(Source records)
::::::::::
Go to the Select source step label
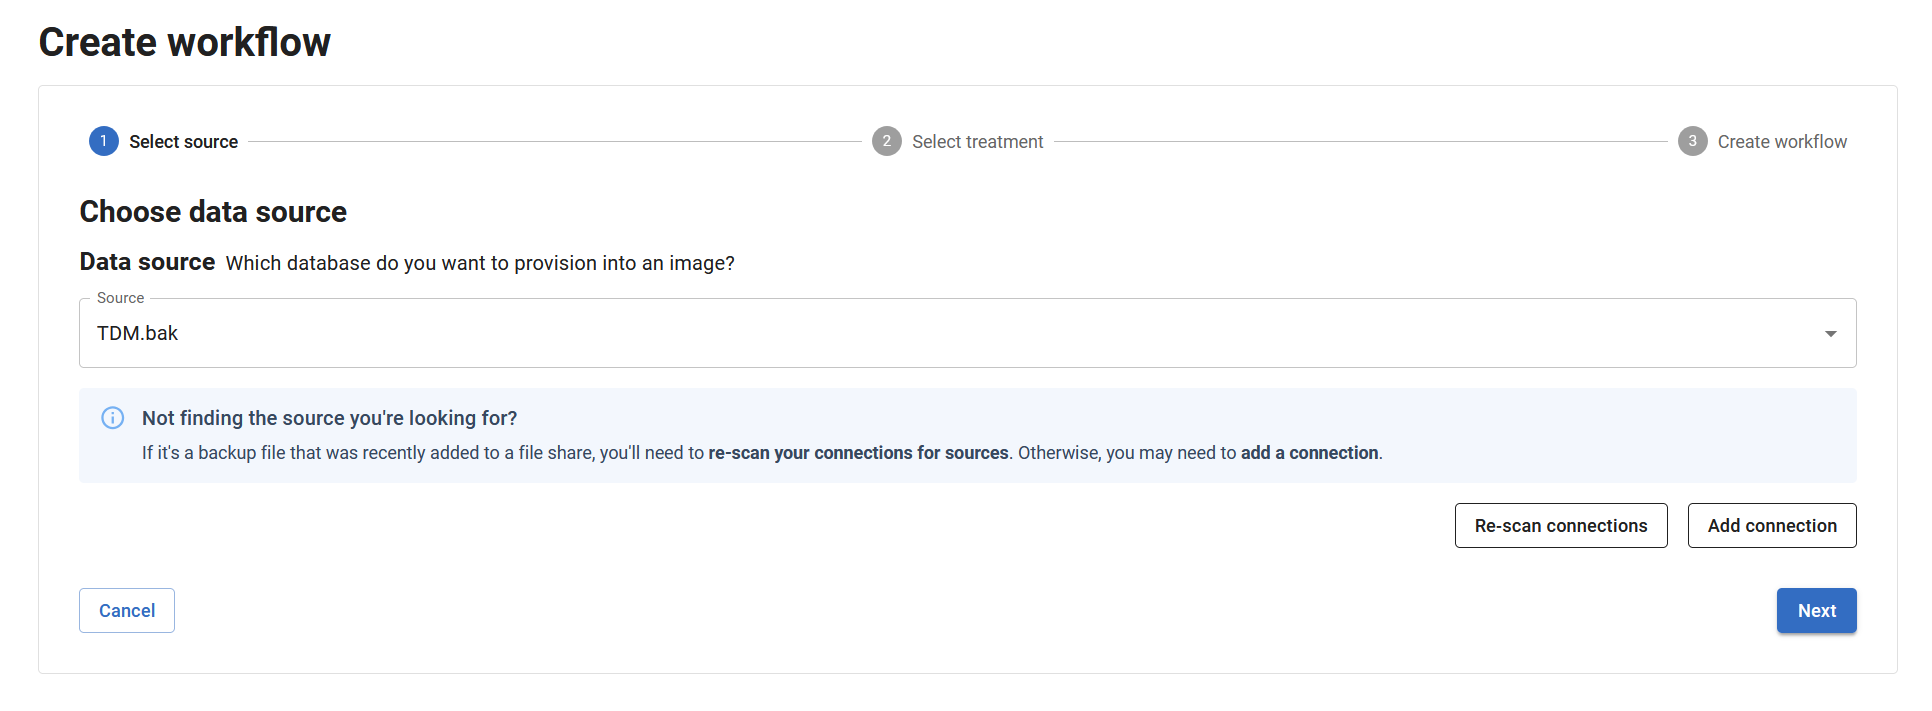 click(183, 142)
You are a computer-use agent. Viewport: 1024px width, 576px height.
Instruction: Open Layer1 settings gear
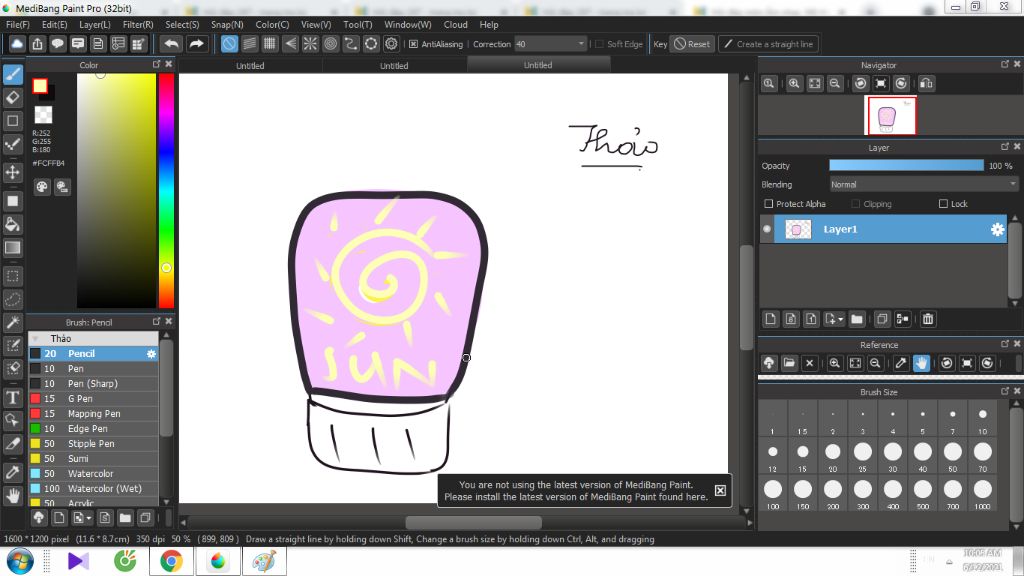coord(997,229)
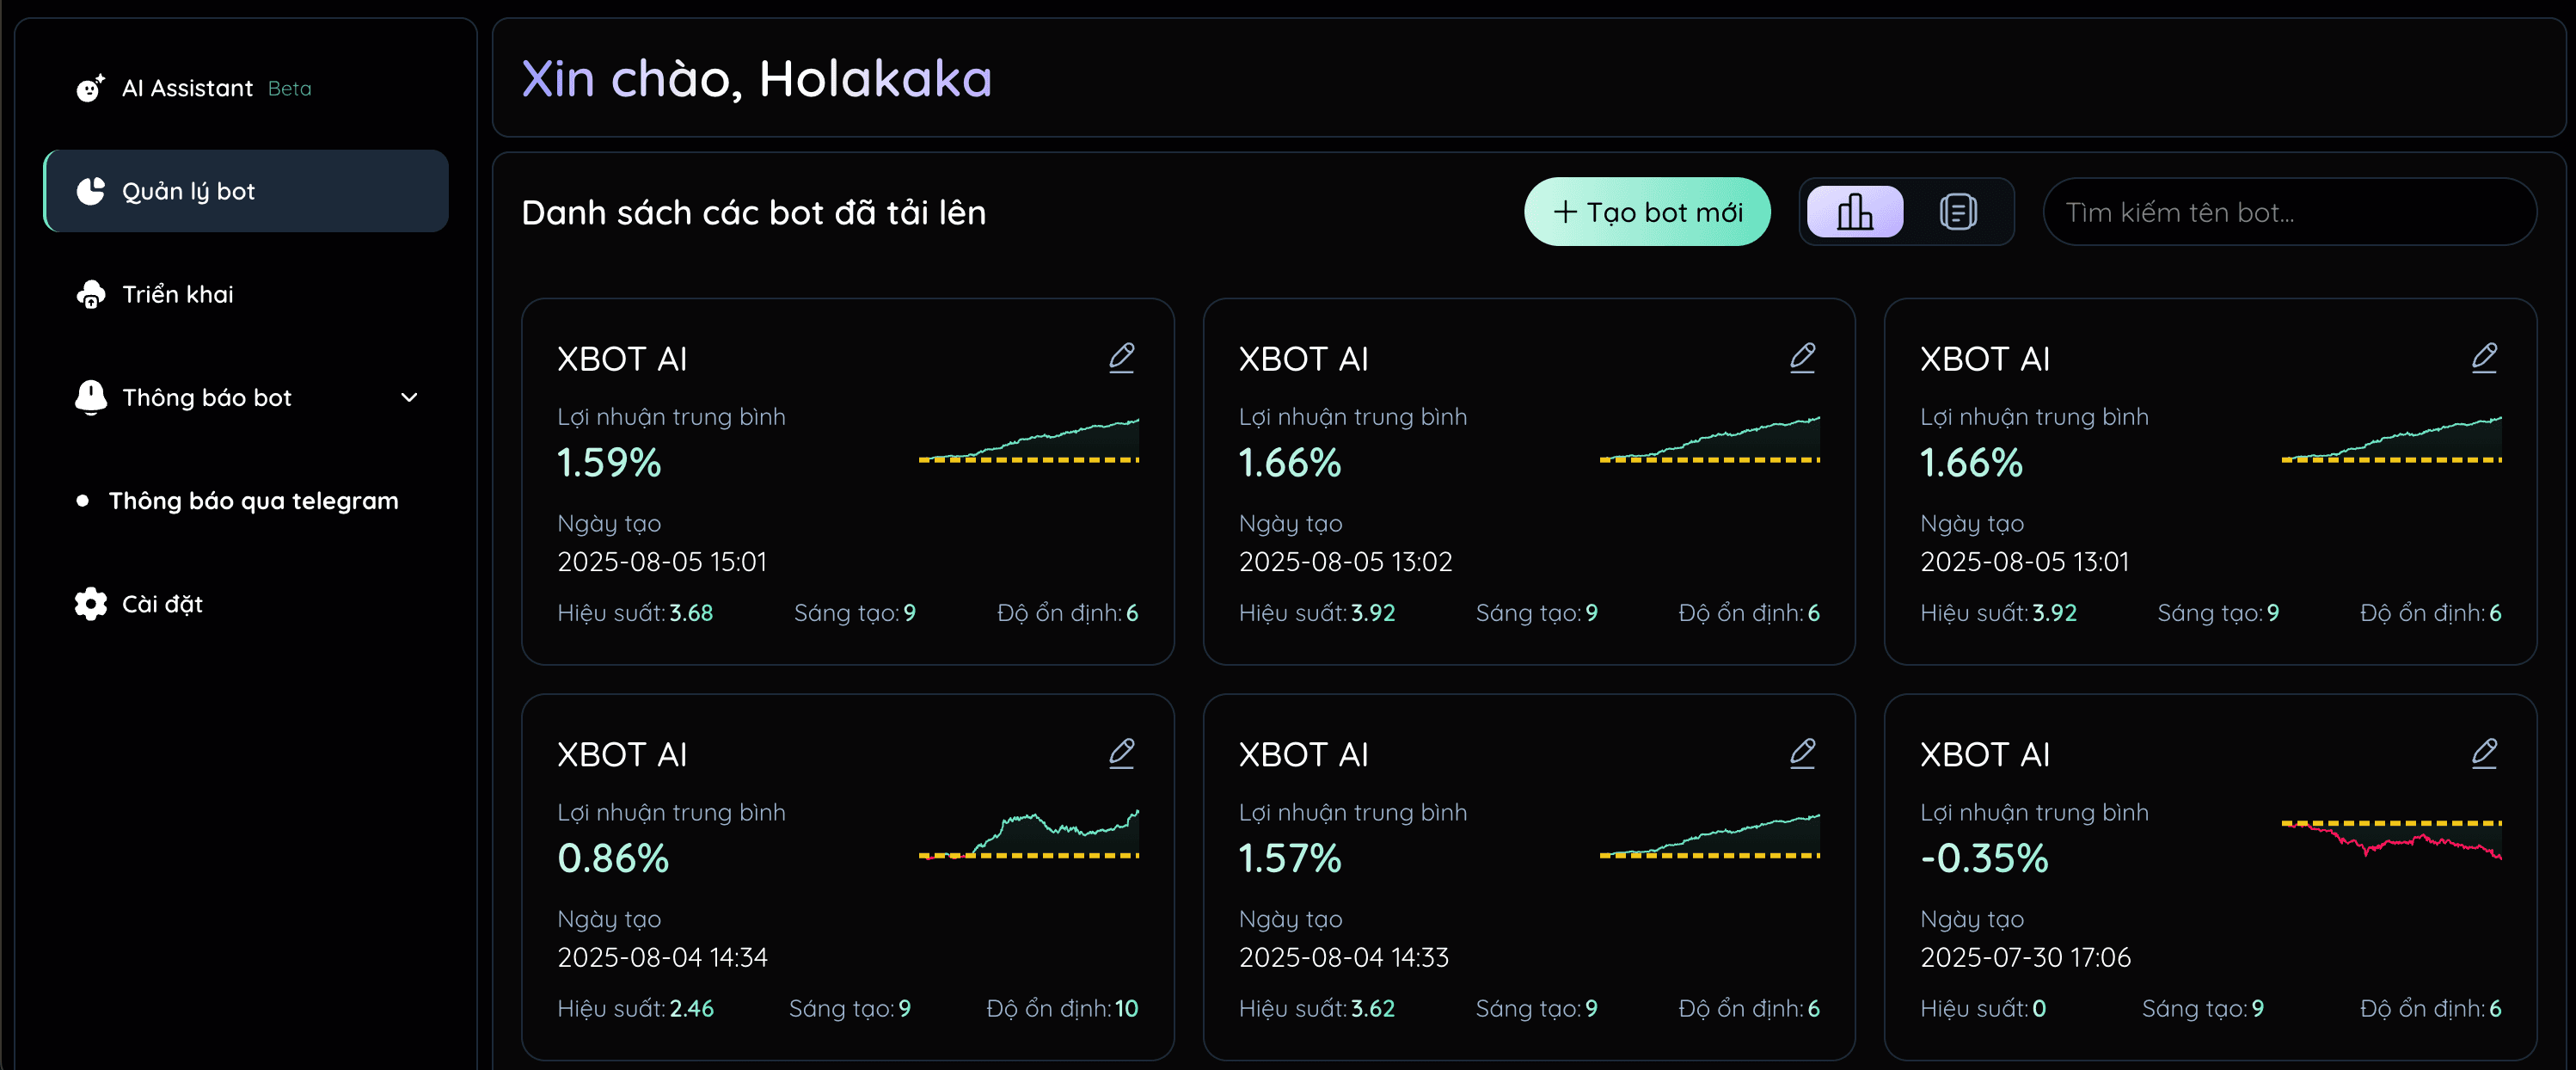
::::::::::
The reply must match the records exactly, apart from the pictures, which are left out.

Go to the Select source step label
 click(183, 142)
You are a computer-use agent. Viewport: 1024px width, 576px height.
Instruction: Open Layer1 settings gear
coord(997,229)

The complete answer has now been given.